* WHAT YOU ARE ASKED TO DO: Every line in the data below from the one containing "Where should I click to: Remove" down to the one containing "Viewport: 829px width, 810px height.", both included, must be retyped exactly; no other line is to appear.

* RECORDS FOR THIS EXERCISE:

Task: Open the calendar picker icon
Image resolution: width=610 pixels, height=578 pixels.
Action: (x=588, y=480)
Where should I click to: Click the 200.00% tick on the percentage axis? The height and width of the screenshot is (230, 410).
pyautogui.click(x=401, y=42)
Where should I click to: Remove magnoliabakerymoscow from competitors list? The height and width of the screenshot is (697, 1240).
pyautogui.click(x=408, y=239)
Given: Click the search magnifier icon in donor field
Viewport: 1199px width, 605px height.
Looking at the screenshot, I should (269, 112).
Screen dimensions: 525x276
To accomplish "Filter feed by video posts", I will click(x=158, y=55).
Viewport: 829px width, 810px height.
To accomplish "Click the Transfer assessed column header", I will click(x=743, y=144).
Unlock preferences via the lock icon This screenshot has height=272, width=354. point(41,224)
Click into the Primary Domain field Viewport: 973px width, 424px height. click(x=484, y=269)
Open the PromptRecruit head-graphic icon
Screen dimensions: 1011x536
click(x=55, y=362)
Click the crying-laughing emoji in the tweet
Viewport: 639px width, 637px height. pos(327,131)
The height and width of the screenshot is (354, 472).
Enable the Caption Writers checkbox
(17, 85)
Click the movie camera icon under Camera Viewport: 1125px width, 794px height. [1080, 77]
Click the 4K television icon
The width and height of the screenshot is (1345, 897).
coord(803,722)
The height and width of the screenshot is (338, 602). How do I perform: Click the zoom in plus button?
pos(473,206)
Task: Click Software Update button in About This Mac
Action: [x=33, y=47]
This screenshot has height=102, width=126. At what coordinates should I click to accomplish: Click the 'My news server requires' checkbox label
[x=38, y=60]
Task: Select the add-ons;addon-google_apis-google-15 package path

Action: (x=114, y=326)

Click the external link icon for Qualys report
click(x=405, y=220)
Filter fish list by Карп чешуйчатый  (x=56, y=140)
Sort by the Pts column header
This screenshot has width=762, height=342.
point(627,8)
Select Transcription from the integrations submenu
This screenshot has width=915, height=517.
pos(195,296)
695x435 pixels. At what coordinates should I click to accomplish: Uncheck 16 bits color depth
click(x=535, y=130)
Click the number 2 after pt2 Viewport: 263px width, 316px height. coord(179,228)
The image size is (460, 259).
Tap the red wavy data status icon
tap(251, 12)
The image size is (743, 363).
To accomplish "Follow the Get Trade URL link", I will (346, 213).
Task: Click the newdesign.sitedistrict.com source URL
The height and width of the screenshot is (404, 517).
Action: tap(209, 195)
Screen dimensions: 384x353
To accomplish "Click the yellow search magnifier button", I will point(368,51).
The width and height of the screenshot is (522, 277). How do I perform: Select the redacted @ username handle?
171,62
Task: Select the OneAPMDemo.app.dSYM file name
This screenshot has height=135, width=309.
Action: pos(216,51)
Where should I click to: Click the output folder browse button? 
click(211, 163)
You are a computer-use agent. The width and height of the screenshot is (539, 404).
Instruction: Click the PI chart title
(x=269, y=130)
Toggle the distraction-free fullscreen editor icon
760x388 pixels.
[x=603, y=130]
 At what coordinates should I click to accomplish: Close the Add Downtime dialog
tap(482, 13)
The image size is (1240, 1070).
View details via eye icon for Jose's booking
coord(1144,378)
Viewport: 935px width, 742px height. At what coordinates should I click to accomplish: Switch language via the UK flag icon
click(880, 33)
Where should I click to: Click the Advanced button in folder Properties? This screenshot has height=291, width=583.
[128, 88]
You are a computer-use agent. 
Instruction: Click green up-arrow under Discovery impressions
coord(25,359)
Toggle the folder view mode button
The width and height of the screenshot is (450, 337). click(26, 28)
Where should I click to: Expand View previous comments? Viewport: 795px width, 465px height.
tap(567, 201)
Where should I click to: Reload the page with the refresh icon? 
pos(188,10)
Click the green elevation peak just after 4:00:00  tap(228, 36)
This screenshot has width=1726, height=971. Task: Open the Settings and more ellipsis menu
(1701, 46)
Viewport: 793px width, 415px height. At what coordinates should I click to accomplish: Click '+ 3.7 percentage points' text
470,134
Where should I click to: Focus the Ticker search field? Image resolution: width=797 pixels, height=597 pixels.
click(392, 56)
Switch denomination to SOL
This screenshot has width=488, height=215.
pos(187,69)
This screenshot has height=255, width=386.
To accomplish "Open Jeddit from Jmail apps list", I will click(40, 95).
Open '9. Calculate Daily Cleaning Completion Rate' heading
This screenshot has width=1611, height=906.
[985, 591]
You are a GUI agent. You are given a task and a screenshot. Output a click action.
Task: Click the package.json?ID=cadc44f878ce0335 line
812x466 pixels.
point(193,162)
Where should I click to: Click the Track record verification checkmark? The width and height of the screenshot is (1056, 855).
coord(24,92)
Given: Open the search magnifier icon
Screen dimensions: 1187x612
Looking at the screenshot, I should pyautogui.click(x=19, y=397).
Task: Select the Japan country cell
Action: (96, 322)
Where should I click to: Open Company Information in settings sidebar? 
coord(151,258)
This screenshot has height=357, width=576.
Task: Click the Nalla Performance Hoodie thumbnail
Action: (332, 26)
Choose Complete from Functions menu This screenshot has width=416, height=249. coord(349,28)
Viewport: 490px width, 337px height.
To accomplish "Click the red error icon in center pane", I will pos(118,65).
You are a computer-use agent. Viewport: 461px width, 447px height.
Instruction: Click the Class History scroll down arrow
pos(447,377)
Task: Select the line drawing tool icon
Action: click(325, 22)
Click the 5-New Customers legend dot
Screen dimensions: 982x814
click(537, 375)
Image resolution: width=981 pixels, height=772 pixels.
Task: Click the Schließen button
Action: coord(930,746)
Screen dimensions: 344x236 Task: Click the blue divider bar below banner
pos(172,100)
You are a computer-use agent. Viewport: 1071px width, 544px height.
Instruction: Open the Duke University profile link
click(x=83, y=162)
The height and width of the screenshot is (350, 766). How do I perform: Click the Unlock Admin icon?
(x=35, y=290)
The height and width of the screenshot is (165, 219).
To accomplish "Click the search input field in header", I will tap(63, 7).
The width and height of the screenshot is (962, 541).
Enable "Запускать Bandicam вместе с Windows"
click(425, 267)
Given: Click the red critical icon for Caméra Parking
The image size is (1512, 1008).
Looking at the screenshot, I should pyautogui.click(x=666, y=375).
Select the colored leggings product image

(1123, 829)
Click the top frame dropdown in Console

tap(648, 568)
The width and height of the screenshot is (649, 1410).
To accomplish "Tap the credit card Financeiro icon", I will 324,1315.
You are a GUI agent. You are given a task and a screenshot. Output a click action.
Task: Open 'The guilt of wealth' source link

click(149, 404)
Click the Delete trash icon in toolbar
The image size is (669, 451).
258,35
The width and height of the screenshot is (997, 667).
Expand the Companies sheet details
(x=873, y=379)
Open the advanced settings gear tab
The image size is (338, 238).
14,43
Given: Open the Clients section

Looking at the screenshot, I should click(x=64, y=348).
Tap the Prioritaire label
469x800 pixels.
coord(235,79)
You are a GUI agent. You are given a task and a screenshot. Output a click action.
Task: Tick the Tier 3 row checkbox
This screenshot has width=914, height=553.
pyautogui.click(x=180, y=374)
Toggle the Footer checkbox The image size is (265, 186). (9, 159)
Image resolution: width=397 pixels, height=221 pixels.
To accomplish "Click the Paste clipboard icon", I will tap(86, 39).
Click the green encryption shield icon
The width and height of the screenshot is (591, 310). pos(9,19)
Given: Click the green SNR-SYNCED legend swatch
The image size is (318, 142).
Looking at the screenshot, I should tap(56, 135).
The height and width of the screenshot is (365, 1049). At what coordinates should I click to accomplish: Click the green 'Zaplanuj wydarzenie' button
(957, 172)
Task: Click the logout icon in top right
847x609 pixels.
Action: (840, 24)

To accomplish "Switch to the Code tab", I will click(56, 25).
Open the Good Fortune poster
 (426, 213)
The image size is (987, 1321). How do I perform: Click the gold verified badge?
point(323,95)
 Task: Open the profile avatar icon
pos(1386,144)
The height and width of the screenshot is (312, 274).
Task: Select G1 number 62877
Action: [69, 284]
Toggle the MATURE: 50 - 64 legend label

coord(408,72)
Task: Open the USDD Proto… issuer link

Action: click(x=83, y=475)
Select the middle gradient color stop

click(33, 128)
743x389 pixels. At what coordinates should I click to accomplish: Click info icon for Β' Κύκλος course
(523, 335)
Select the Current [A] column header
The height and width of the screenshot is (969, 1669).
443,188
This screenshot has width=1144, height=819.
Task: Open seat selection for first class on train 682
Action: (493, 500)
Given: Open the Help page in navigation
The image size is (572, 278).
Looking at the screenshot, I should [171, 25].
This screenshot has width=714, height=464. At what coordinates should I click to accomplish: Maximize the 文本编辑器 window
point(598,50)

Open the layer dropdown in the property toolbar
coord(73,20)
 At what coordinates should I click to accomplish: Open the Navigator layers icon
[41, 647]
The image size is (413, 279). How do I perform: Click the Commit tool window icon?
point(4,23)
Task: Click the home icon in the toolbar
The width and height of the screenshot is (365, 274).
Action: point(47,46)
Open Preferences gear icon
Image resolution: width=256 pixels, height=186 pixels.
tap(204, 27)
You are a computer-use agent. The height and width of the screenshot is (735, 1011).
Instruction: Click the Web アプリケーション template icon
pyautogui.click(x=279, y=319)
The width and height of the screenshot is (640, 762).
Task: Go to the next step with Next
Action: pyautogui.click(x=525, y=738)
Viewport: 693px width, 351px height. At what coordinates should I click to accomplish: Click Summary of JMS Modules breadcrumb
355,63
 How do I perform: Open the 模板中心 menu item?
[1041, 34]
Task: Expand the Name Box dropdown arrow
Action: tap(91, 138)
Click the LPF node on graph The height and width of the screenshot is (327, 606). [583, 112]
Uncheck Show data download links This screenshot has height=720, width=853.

* EXERCISE ANSWER:
Where should I click to: Remove magnoliabakerymoscow from competitors list? The height and width of the screenshot is (697, 1240).
pyautogui.click(x=408, y=239)
Given: Click the search magnifier icon in donor field
Viewport: 1199px width, 605px height.
Looking at the screenshot, I should (269, 112).
Screen dimensions: 525x276
To accomplish "Filter feed by video posts", I will click(x=158, y=55).
Viewport: 829px width, 810px height.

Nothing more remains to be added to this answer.